Колёр локаль

Лев Ханин
 Так называется книжка стихов Сергея Чудакова, вышедшая в первом издании в таком-то году, а третьим в тринадцатом. Уточнять года издания смыла особого не имеет, поскольку печатался сборничек в количестве пятиста книжек и особого сбыта не имел. И сейчас, закажешь - пришлют. Тлетворное дыхание интернета тлетворно не всегда, подчас наоборот - благовонно. Читая то, что представлено в книге, удивляет то обстоятельство, что стихи хороши, но тотально, в глухую, не известны. Где-то там, в Москве, кто-то знавал и поэта лично, и, может быть, даже ценил его, но … это вечное, но! Очередное несовпадение жизни поэта и обстоятельств всеобщей жизни. Что-то похожее на жизненный путь Венечки Ерофеева. Но тот, чтобы не погибнуть, буквально, от голода, пошёл копать траншеи и «класть кабеля». Видимо, поначалу, были силы. У Сергея Чудакова стезя, так сказать жизненный путь, был покривее:                Я живу на доходы от школьницы
                на костре меня мало спалить
                разреши самогонки-свекольницы
                из резиновой грелки налить.
   И вроде не виноват никто, но на каком-то курсе поднял бунт супротив совсем уж тупых преподавателей, за что, разумеется, был тотчас отчислен из университета. В армию не взяли: или косил умело, или был болен уже тогда. Но его путь в жизни предопределён не был, если судить по тем стихам, что уцелели на обочине этого самого жизненного пути.  Он пытался зацепиться за свои таланты, но хватило лишь его на занятия литературного негра. За чужими фамилиями, вовсе не бурным потоком шли его статейки. На жизнь, конечно, не хватало. Даже если и много на неё проклятую и не надо. Но хоть чуть-чуть-то и надо:                Поздний час и буфет закрывают
                Алкогольный кончается бзик
                Шифром гибели стих возникает
                На полях недочитанных книг. 

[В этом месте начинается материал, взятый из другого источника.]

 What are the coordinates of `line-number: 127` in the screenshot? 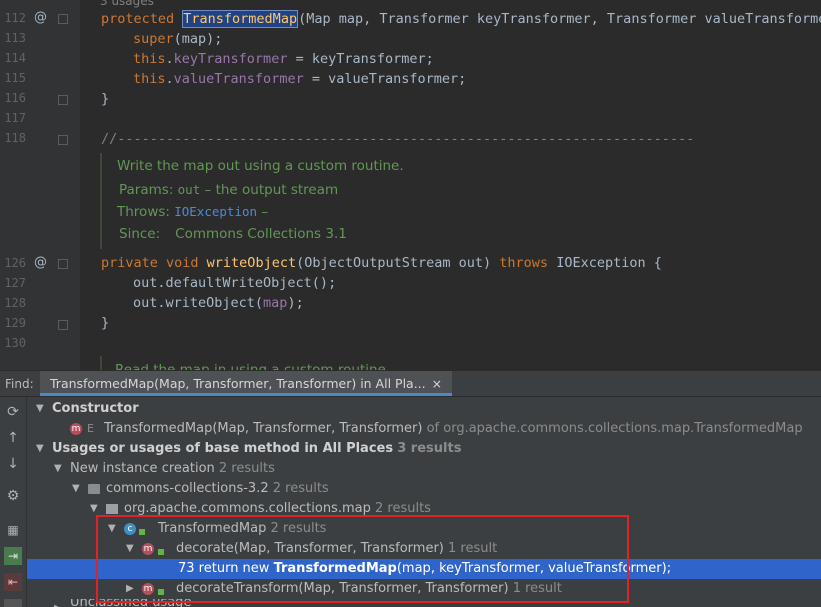 It's located at (15, 283).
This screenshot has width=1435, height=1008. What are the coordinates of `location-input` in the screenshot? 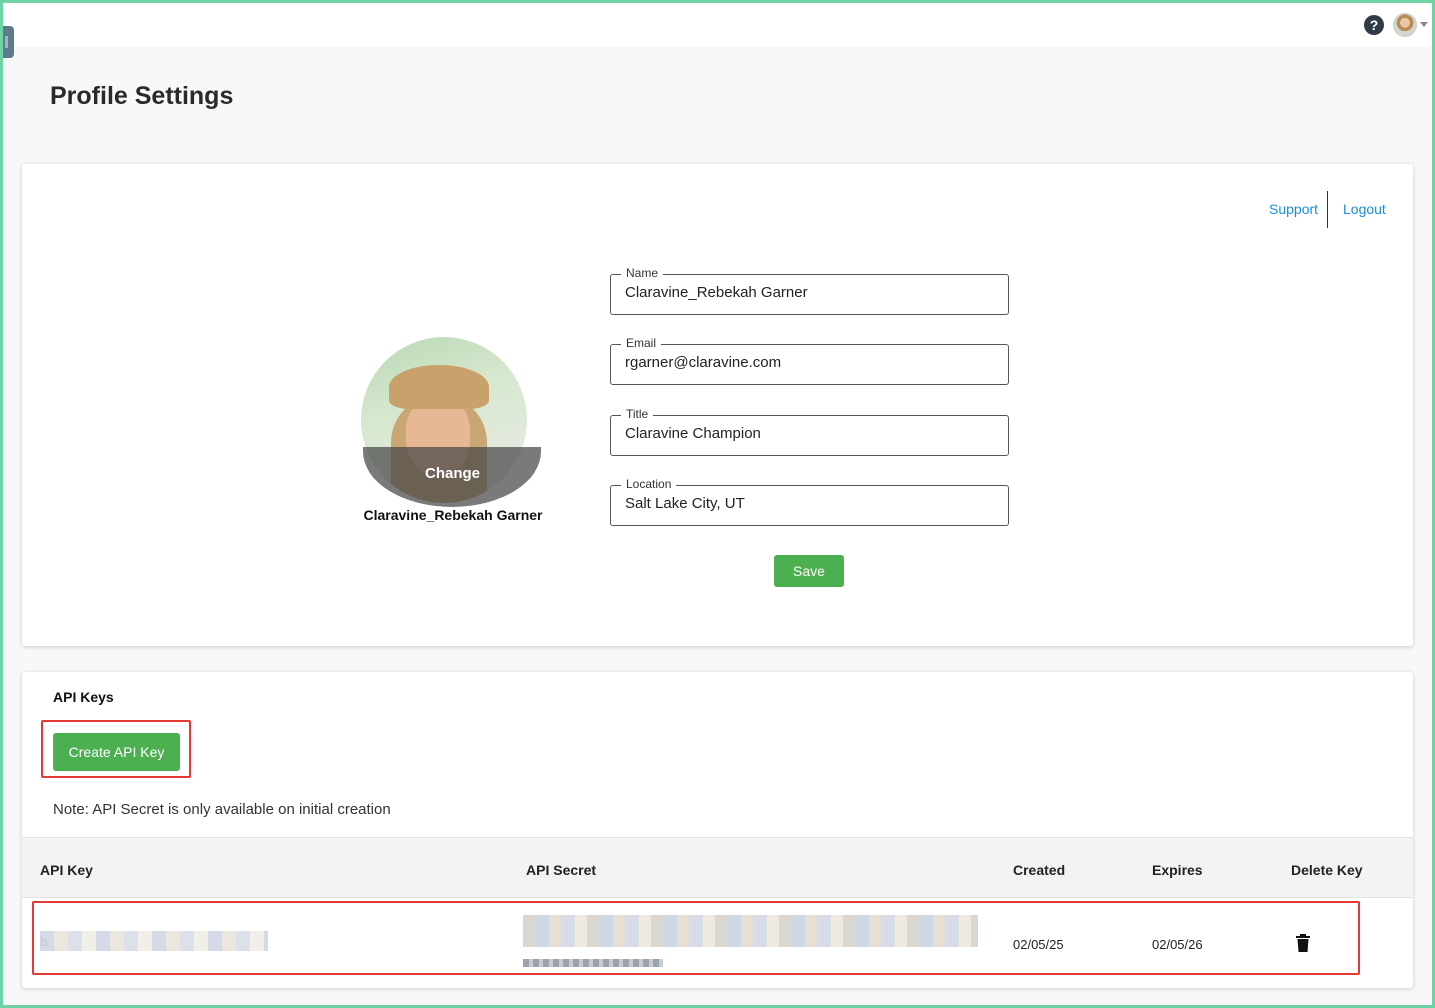 It's located at (810, 504).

   Говорить о жизни поэта, когда есть хотя бы горстка его стихов, бессмысленно. Он сам себе биограф, причём из лучших. Никто свою жизнь не знает доскональнее его, и никто, понятное дело, лучше его её не расскажет. Но с Чудаковым сложнее: этот человек-чудак стишки свои, может быть, любил и решительно отказался от того, чтобы трястись над рукописями, завести архив. Высказался – забыл. И пошло всё к такой-то матери. Знать,_  мыслит он, - никого и ничего не хочу. И не буду. Но рукописный сборничек остался, и вот на его основе построили «Книгу стихов» Сергея Чудакова. Представьте себе: удивительной силы художник. Осталась от его картин несколько клочков, часть палитры с засохшей краской. И это всё, что есть. Если в живописи понимаешь, то конечно, можешь представить, каков был уровень этого таланта, но то, на что способен этот несомненный талант, тебе не предугадать. Пути его неисповедимы. Книга Чудакова собрана теми, кто ценит поэзию. Но поэт оставил немного от того, что было им сказано. Общество его не любило, но и он его не любил. Гарантированно, он бы любое общество не любил. Хотя «своё, родное», не любил особенно:   
                Оглушены трудом и водкой
                в коммунистичеcкой стране
                мы остаемся за решёткой
                на той и этой стороне.
   Книга не то чтобы испорчена…, вступительная статейка вызывает недоумение. Постоянный автор «Родной Кубани» сводит в ней счёты с Иосифом Бродским. Бродский имеет несчастье быть нелюбимым литераторами этого круга. К чему здесь Бродский? Поэты были более, чем хорошо знакомы. И когда в семьдесят каком-то дошёл до Бродского слух, что Чудаков погиб, замёрзши в очередную зиму в каком-то парадном, он написал стихи «На смерть друга». Друг его пережил, и по этому поводу сей господин острит. Остроты его подловаты, но ни Чудаков, ни Бродский сказать уже не могут ничего. А может быть, они бы с этим господином и разговаривать бы не стали.
   Для чего я написал эти несколько строк? Вдруг, думаю, кто-нибудь из тех, кто их прочтёт, захочет открыть, эту не бог весть как хорошо отпечатанную книжку, и прочтёт, что-то вроде:                Оранжевая золотая
                С дубов слетает с кленов с ив
                Лесные власти отступая
                Бросают в панике архив.
   Он задумается о себе, об осени, о поэте и вообще о чём-либо. Думать, вообще полезно.